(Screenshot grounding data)
::::

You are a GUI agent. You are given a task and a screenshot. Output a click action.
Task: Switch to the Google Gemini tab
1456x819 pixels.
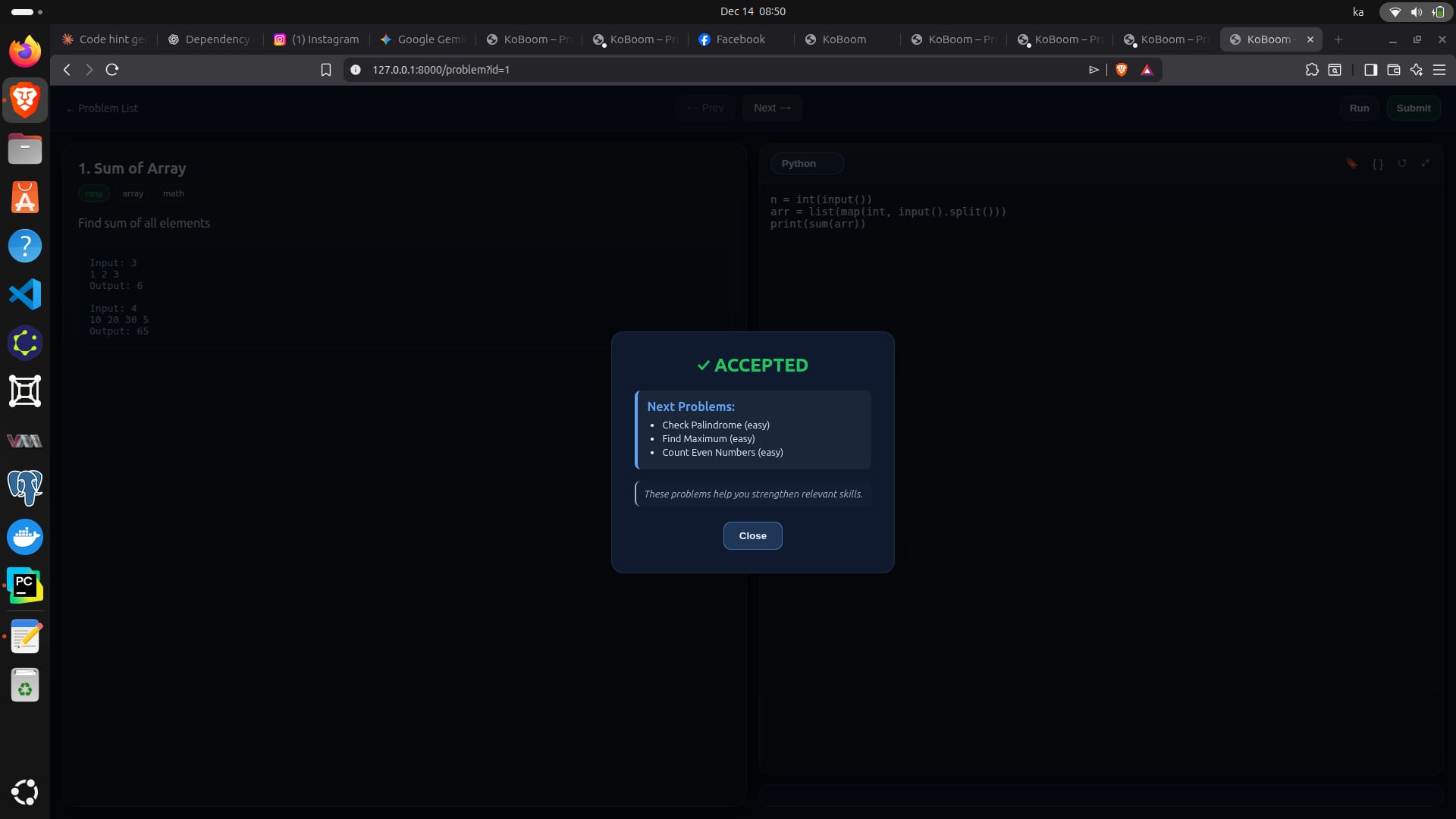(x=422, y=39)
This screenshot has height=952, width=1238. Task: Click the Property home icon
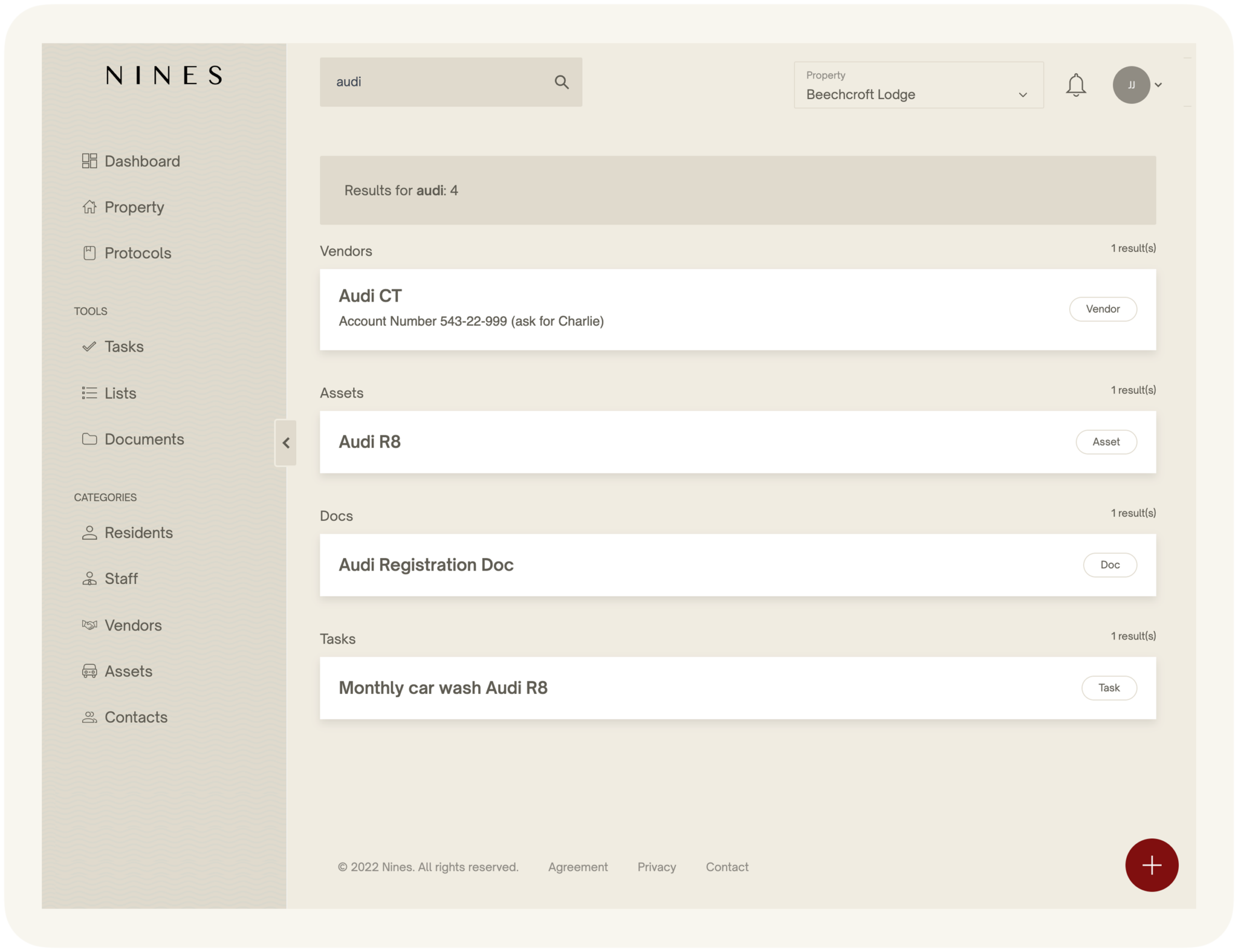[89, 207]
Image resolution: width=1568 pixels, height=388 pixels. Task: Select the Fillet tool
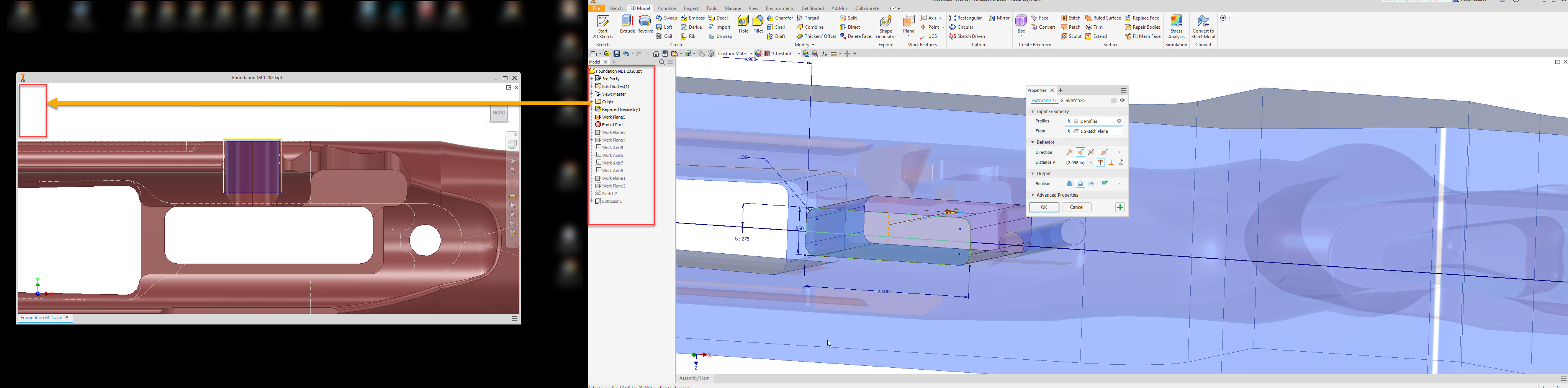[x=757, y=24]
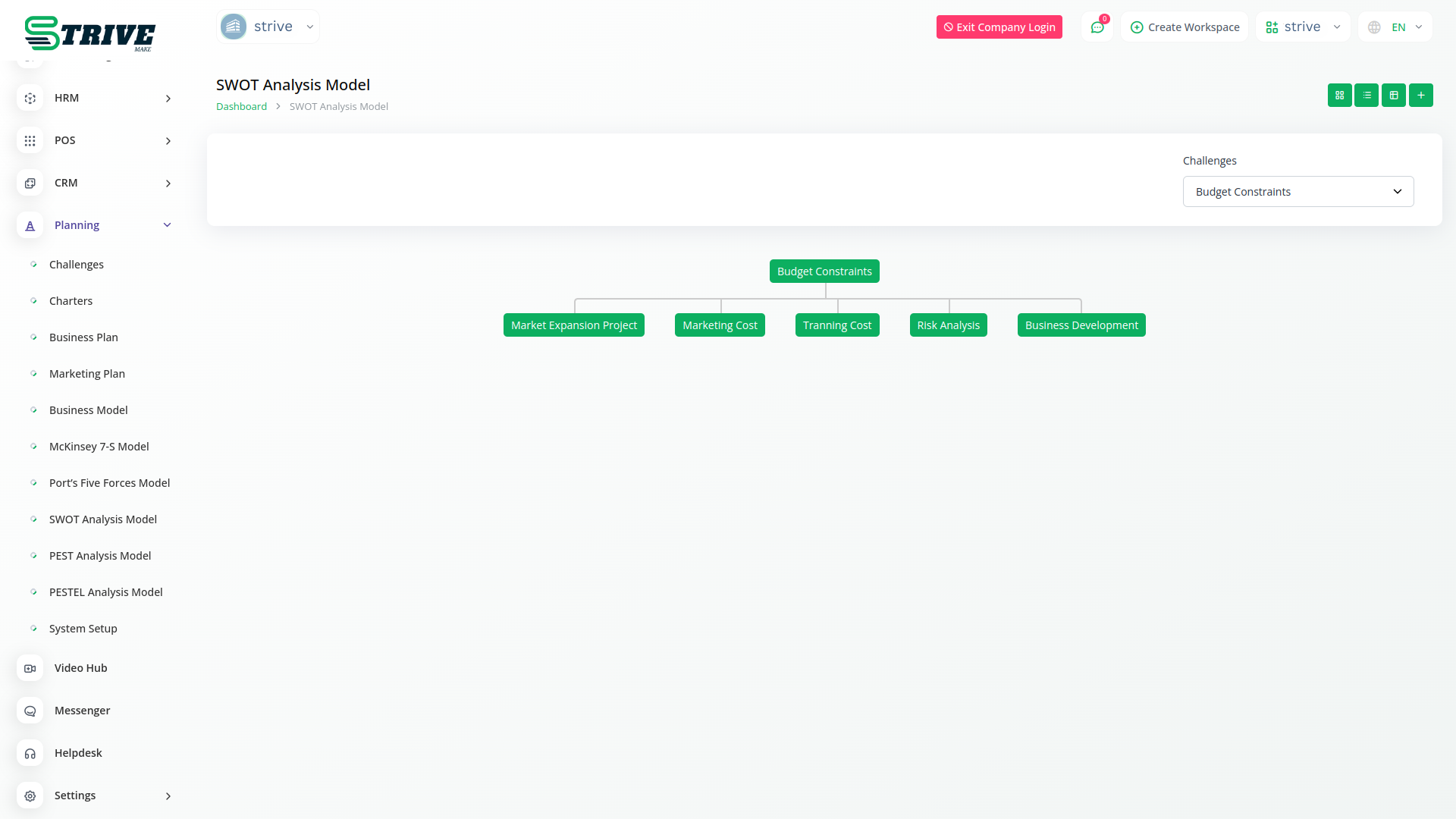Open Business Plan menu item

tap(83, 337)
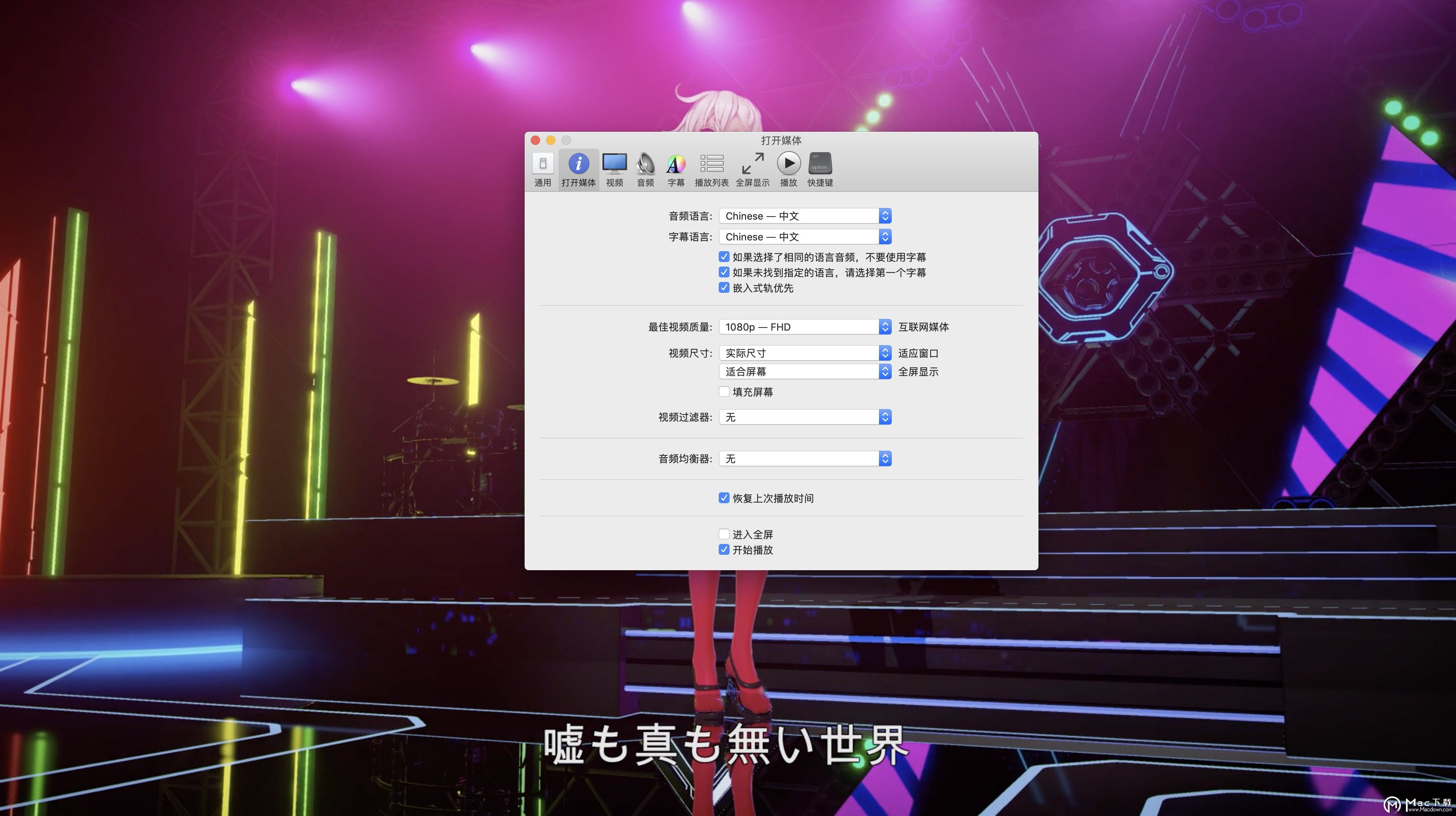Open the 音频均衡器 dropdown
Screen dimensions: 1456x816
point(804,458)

::::

**What you are asked to do**
Print the data above exactly; drop every picture.

**Answer to the exercise**
You are a GUI agent. You are given a task and a screenshot. Output a click action.
Task: Switch to the Google Gemini tab
1456x819 pixels.
(x=422, y=39)
This screenshot has height=952, width=1238. Task: Click the Property home icon
[89, 207]
Image resolution: width=1568 pixels, height=388 pixels. Task: Select the Fillet tool
[x=757, y=24]
Open Business Plan menu item

tap(83, 337)
Open the 音频均衡器 dropdown
Screen dimensions: 1456x816
point(804,458)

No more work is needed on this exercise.